Child Benefits – the son of Tax Credits
I have often bemoaned the fact that the Government (HMRC) consults on some relatively minor issues and fails to consult on major issues such as the introduction of Tax Credits and its impending replacement Universal Credit. The proposals regarding Child Benefit (CHB) are a classic example.
The TC repayment fiasco caused numerous problems, but at least both members of a claimant couple would have submitted a joint application for the Tax Credits in the first place. This won’t be the case for CHB. Take a typical scenario – mother is the recipient of CHB and her partner is the main earner. The partner (I’m assuming he’s a male, he might not be the father) has no involvement with the CHB claim. The CHB claim would have been made by the mother at the time each child was born. The partner would have had no involvement with the claim – he might not have been on the scene at the time.
So what happens if the mother is reluctant to supply her partner with CHB details? What happens if the mother and partner have split up by the time the partner completes his 2013 Tax Return? He may never have had any involvement with the CHB claim, he never signed the original application, he never received any money, he has no idea whether the mother received any CHB or not because she considered it her business for her children. So how is the partner to obtain the information to complete the 2013 Tax Return? HMRC won’t tell the partner because it was the mother who was the claimant and HMRC aren’t authorised to divulge information to anyone else. And why should the partner be liable to repay CHB that he never claimed and never received?

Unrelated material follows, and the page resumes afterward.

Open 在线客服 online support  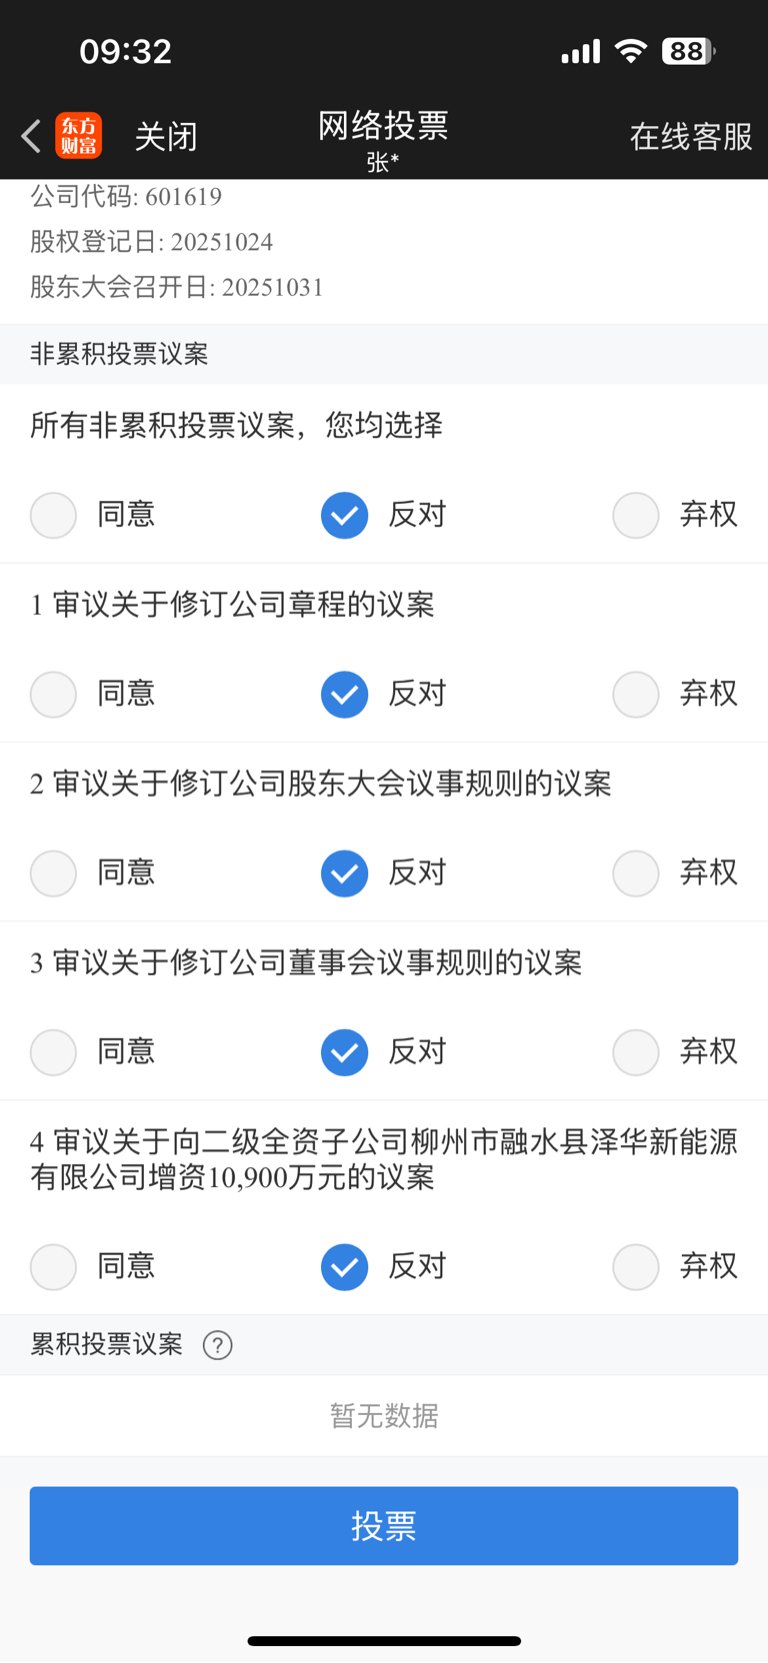pyautogui.click(x=691, y=136)
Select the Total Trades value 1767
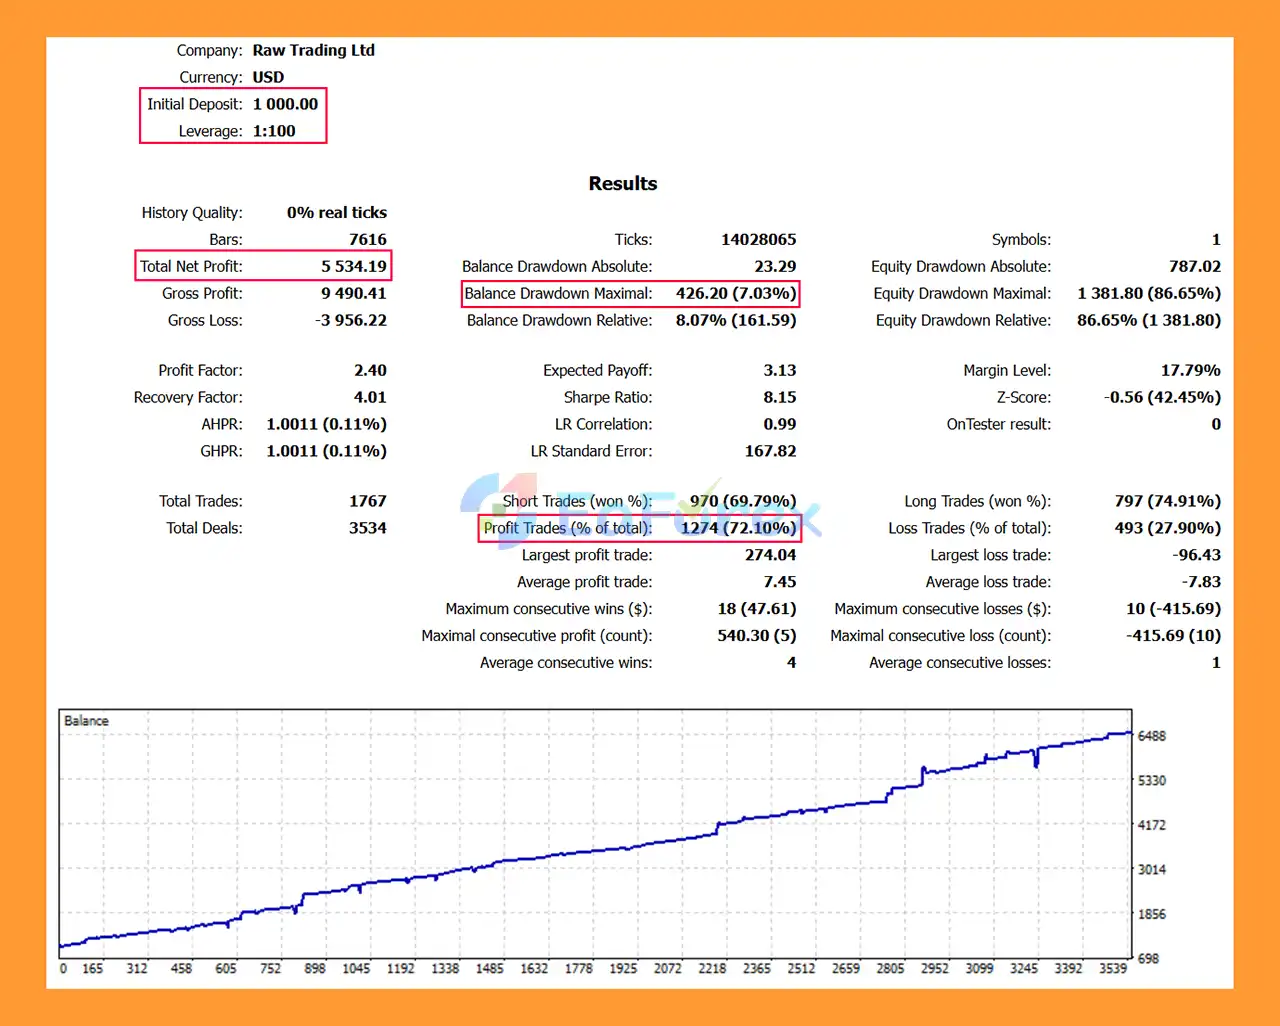 (367, 501)
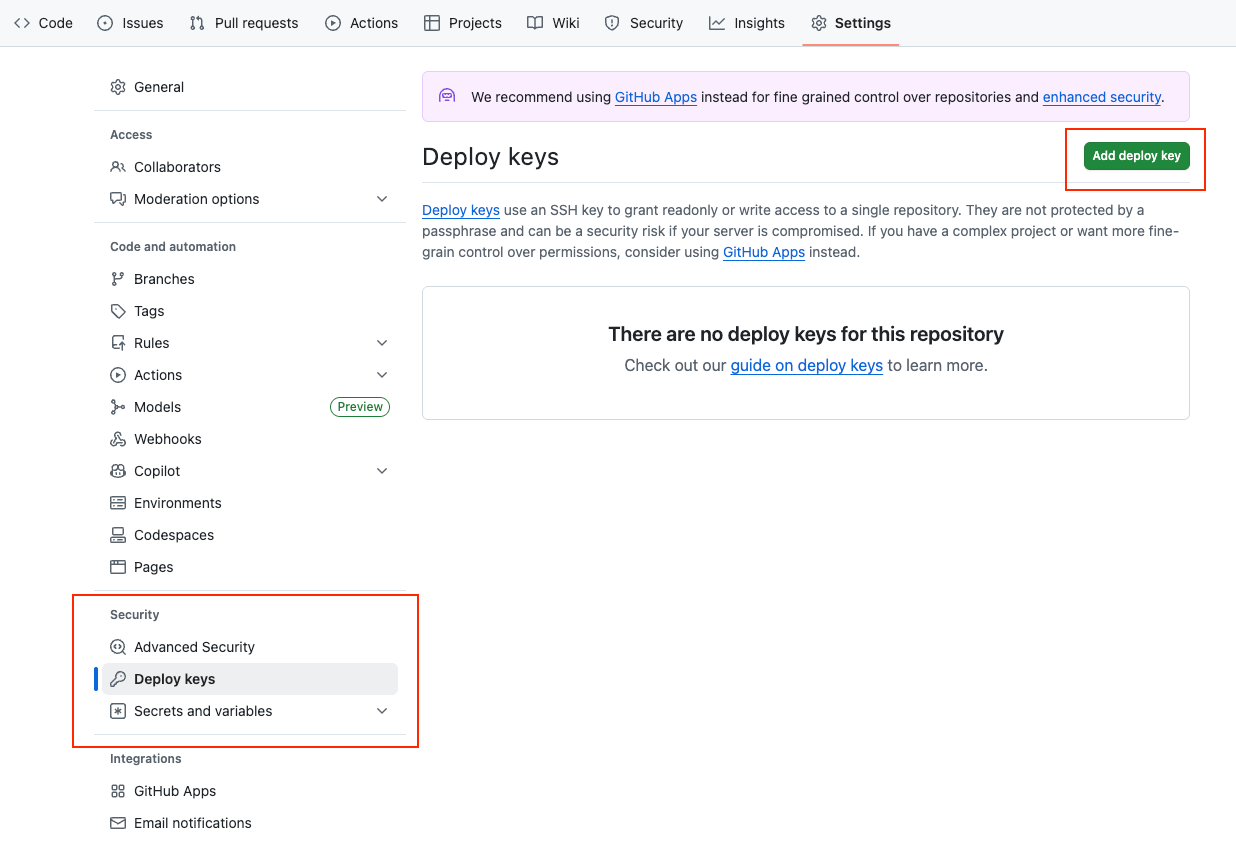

But it gets worse. TC claimants supply their CHB claim number as part of their TC claim. So the Tax Credit Office could match up partners for each CHB claimant. This was the case until last year when HMRC stopped paying the family element of TCs to couples with combined income in excess of £50k. Then in 2011 and again last month the Tax Credit Office issued letters to all TC claimants who didn’t receive payments telling them their claims will cease if they don’t take any action. So HMRC has actively removed details from their files of many of the couples they will now need to target. So how are HMRC going to gather the data? Most of the effected individuals will be taxed through PAYE and not currently required to complete Tax Returns. Are HMRC going to contact all current CHB claimants and ask for income or NI details of their partners?
The whole thing is a mess. And what for? We’re typically talking of about £1752 for two children. Based on current average earnings only a small proportion of claimants will have to repay some or all of the CHB. HMRC could well spend more in administration trying to identify these couples than they will raise in the claw back.
Has anyone got any clearer idea how this is going to work in practice?